When a molecule is subjected to a sufficiently energetic photon it can break apart into fragments conserving momentum and energy in a process called “photodissociation”. For over 70 years this simple chemical reaction has served as a vital experimental tool for inferring information about molecular structure, since the character of the photodissociative transition, and through it the geometry of the molecular transition moment, can be related to the (measurable) 3D angular distribution of the resulting photofragments.
While theoretical understanding of this process has gradually evolved from classical considerations to a fully quantum approach, experiments to date have not yet been able to fully reveal the quantum nature of the process, i.e. by controlling all quantum mechanical degrees of freedom of both the input state and output channels and comparing with a fully quantum mechanical theory.
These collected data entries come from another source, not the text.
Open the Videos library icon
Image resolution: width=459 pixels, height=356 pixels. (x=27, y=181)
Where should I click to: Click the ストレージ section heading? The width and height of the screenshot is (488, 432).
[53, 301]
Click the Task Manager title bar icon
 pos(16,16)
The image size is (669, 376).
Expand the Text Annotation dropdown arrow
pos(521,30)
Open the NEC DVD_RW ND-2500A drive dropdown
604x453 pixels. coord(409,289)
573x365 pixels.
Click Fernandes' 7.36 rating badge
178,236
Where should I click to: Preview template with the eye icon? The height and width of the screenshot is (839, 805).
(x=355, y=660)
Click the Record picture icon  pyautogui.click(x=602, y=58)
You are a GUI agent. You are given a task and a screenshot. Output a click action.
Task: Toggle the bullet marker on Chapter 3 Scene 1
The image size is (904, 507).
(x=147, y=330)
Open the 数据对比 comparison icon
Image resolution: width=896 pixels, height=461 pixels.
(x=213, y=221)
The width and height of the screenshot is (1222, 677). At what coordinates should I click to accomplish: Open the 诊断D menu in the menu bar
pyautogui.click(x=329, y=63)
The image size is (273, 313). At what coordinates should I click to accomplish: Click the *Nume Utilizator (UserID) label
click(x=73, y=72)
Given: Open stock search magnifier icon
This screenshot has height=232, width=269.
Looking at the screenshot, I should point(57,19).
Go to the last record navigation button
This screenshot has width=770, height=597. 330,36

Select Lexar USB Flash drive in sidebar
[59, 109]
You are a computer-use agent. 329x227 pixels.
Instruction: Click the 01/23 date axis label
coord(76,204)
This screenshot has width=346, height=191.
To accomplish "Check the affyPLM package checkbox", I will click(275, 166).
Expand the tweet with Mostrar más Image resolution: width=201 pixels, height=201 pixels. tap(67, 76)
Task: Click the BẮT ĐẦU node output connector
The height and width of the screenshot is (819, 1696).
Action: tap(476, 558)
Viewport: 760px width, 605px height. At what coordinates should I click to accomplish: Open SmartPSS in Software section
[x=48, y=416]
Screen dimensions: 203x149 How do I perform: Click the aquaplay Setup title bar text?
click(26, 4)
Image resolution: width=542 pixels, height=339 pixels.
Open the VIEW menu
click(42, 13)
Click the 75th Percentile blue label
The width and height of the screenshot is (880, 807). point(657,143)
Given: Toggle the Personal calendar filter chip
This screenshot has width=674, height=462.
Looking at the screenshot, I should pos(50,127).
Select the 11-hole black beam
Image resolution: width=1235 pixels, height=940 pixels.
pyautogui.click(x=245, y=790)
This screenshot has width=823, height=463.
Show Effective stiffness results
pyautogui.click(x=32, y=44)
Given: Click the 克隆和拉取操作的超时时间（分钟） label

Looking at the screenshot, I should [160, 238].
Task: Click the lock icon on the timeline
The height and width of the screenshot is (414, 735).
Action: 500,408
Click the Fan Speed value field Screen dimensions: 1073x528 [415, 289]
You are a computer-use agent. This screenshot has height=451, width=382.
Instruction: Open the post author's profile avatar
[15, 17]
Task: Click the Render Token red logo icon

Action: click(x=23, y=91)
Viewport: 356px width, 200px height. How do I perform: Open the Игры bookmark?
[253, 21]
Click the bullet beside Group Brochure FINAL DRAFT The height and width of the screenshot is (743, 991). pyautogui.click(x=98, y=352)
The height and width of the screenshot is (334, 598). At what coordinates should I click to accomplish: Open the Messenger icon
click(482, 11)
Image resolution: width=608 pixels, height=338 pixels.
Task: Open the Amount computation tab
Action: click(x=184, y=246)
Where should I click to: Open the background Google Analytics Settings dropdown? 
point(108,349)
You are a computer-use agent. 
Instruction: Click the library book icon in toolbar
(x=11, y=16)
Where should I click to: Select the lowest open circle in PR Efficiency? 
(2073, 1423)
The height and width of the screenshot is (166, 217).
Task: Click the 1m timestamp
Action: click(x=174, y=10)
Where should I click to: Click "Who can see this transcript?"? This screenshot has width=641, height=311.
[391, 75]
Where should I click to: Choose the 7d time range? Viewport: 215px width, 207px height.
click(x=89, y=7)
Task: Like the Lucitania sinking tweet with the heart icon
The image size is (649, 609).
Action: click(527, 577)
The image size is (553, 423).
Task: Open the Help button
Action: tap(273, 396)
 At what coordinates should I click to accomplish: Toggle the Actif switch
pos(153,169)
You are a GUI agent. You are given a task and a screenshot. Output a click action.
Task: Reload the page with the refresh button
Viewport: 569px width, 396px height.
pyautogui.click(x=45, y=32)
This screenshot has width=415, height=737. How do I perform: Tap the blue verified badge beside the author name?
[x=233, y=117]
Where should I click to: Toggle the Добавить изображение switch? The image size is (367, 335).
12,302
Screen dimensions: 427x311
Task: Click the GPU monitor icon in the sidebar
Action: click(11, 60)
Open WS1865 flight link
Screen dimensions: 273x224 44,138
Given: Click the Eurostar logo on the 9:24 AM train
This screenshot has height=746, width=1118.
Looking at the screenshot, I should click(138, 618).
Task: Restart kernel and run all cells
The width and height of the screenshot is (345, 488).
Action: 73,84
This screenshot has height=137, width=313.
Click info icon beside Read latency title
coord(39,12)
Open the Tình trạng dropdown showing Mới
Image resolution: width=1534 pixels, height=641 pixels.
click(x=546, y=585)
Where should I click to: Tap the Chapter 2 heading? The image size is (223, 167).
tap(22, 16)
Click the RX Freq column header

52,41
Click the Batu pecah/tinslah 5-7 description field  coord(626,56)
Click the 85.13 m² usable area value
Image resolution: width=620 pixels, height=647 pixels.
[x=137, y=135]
In my talk I will discuss our recent experiments involving the photodissociation of ultracold, optical lattice-trapped, and fully quantum state-resolved 88Sr2 molecules. Detection of the photodissociation products via optical absorption imaging reveals the hallmarks of ultracold quantum chemistry: resonant and nonresonant barrier tunneling, the importance of quantum statistics, the presence of forbidden reaction pathways, and matter wave interference of the reaction products. In particular, this interference results in photofragment angular distributions with a strong breaking of cylindrical symmetry, so far unobserved in photodissociation. We definitively show that quasiclassical models of photodissociation fail in this regime. Instead, a fully quantum mechanical model accurately reproduces the results and yields new intuition about chemistry in the ultracold regime.